▶ [Data to examine]:
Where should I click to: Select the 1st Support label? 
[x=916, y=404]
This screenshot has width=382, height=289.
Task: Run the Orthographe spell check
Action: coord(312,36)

▶ [What the task requires]: Copy the entire listing exactly. Do not skip a line.

▶ [Answer below]:
Where should I click to: Select the 1st Support label? 
[x=916, y=404]
This screenshot has width=382, height=289.
Task: Run the Orthographe spell check
Action: coord(312,36)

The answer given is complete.